From: Dawn M. Wolthuis <>
Date: Mon, 31 May 2004 14:35:51 -0500
Message-ID: <c9g1fg$6kn$>

"Alfredo Novoa" <> wrote in message
> On Mon, 31 May 2004 12:51:54 -0300, Leandro Guimaraens Faria Corsetti
> Dutra <> wrote:
> > Faith originally was not opposed to reason
> Indeed, it was a "solution" used when the reason had no answers. Faith
> is related to magic and authority.
> Fortunately the reason has a lot more answers that it had in the
> prehistory.
> >One has faith not necessarily because one accepts another's authority,
> >but because one continues to believe something even without presently
> >seeing proof of it.
> No, proofs are not the only reasons. You are confusing faith with
> deduction based on incomplete information.
> Although like many other words, faith has many meanings like fidelity
> (faithful implementation) and it is even used for reason based
> confidence. But I don't think we are talking about these lose uses of
> the term.
> The pickies use the term in order to equate The Relational Model and
> the primitie approaches. Here is their fallacy:
> Irrationalism is faith, rationalism is faith so irrationalism is as
> good as rationalism therefore The Relational Model is not better than
> any primitive ad hoc approach.

I was with you until you seem to have jumped on some irrationalism bandwagon with that last paragraph. Given that my heavy programming years were not spent with PICK, I'm not a real pickie (and I also don't know if they call themselves that -- I have used that term as short-hand, but I'm not sure who else might). But I'll classify myself a pickie, if I may, because I see that the implementations based on the Nelson-PICK efforts (which appear to be based on the Postley-Buettell work) provide very cost-effective solutions for business, especially when compared to those claiming to be based on the relational model.

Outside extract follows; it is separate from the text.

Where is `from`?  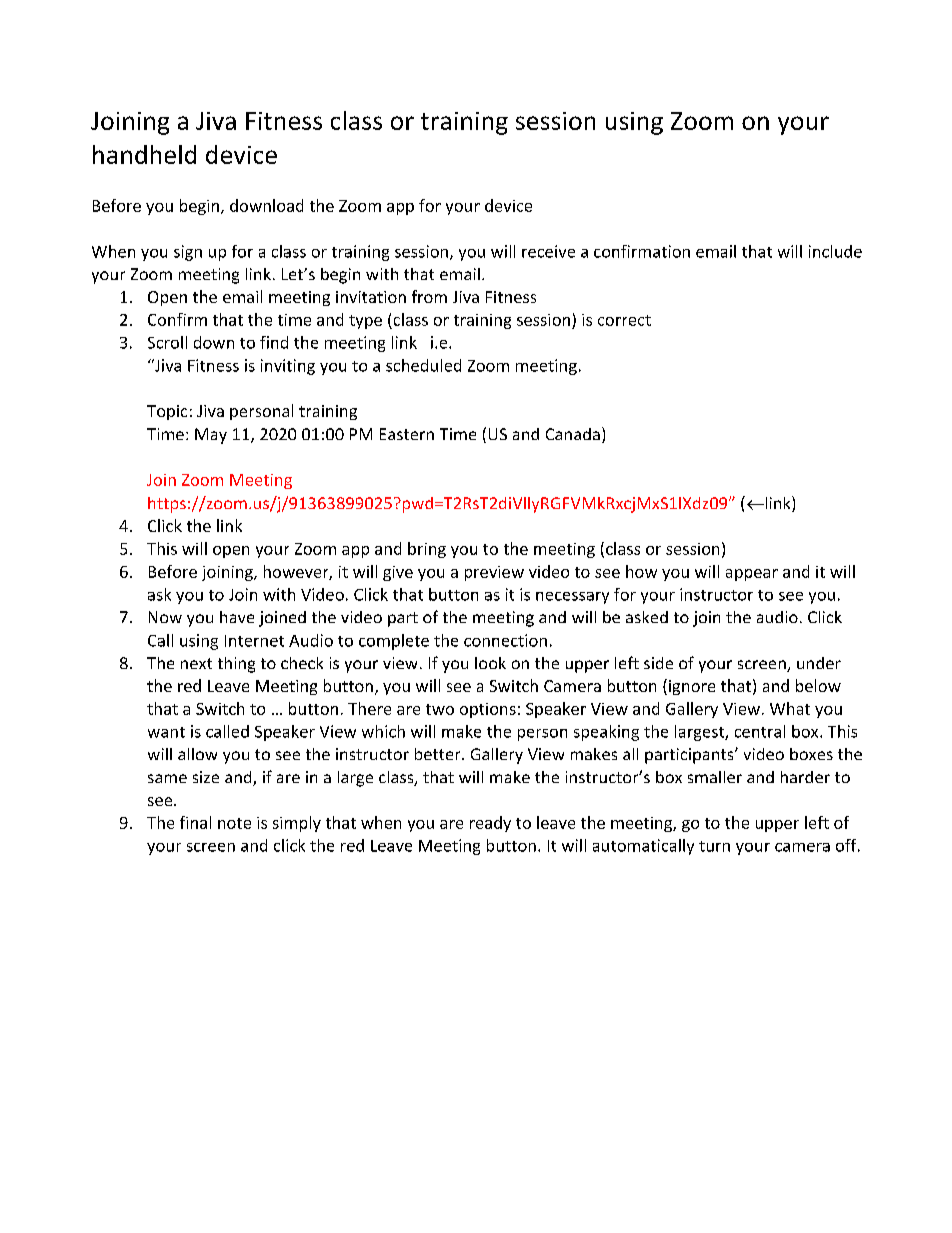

I have worked with a number of different environments, and my opinion from experience is that PICK provides a big bang for the buck and runs "lean and mean" compared to other solutions. I do not claim that I can prove it is better in any way -- it seems better. Intuition is not irrational -- it is based on our brains working in such a way as to arrive at a hypothesis (not proof!) that we might be incapable of defending through any logic, at least at some point in time.

This is NOT irrational thinking. Agreed?